- **Saved data entries**:
>>

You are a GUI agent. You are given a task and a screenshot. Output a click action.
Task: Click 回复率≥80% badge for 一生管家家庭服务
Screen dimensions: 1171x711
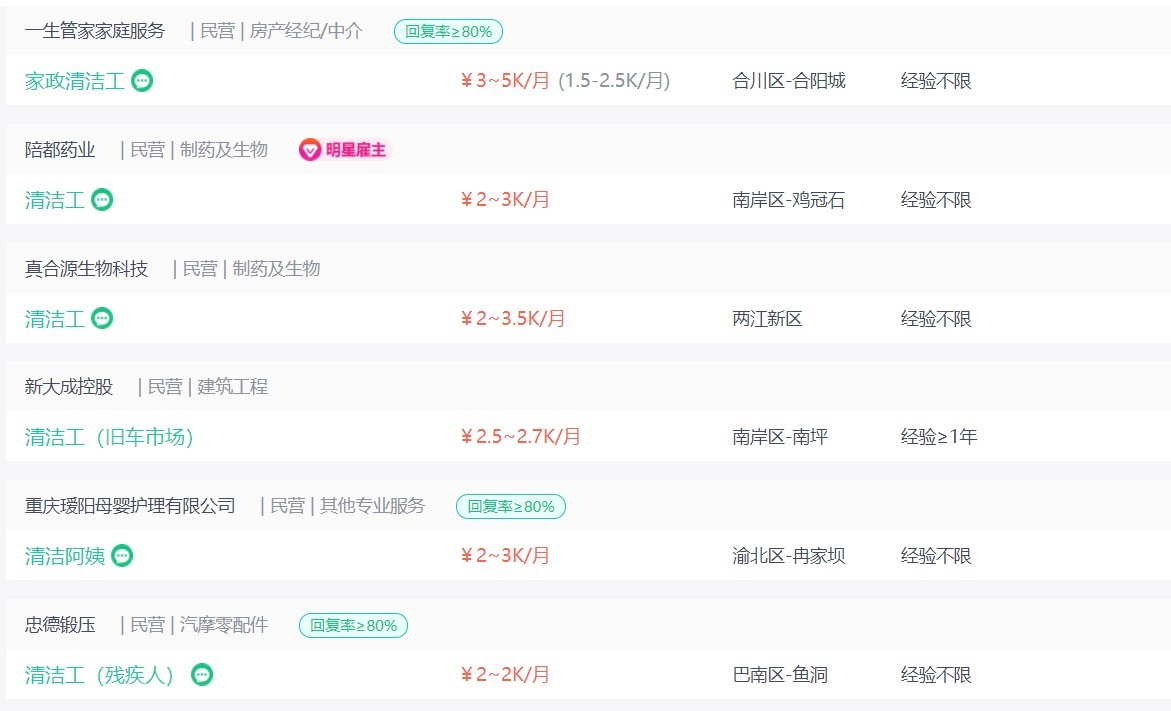(x=448, y=31)
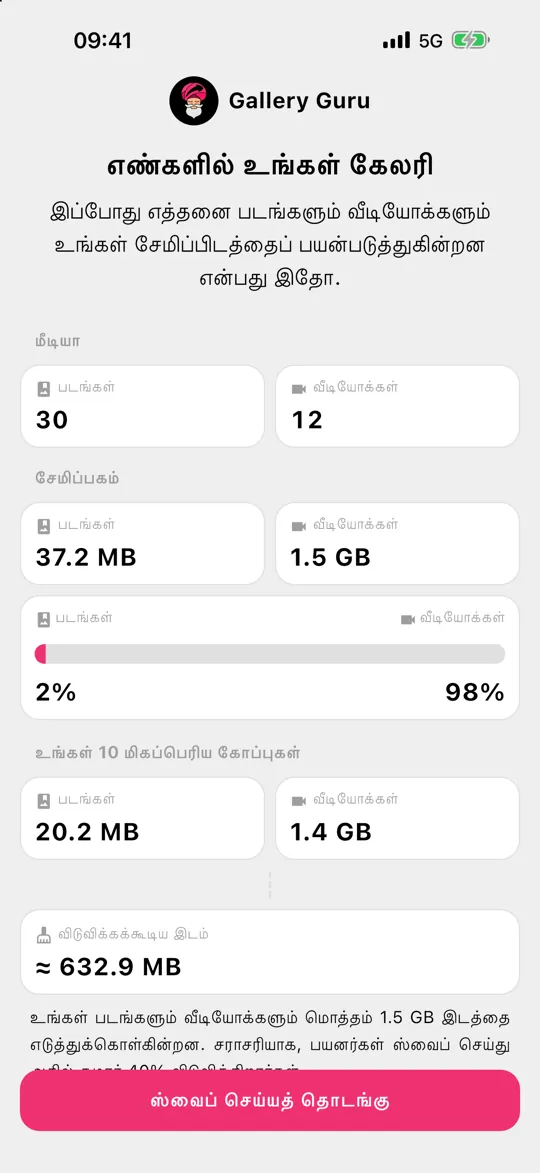Click video icon above storage ratio bar

coord(408,619)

<<

The line with "Task: Click 回复率≥80% badge for 一生管家家庭服务" and each line after it, through the final line of the data, are to be duplicated exactly, with pictures left out and nothing more included.

- **Solution for this task**:
Task: Click 回复率≥80% badge for 一生管家家庭服务
Screen dimensions: 1171x711
(x=448, y=31)
Click video icon above storage ratio bar

coord(408,619)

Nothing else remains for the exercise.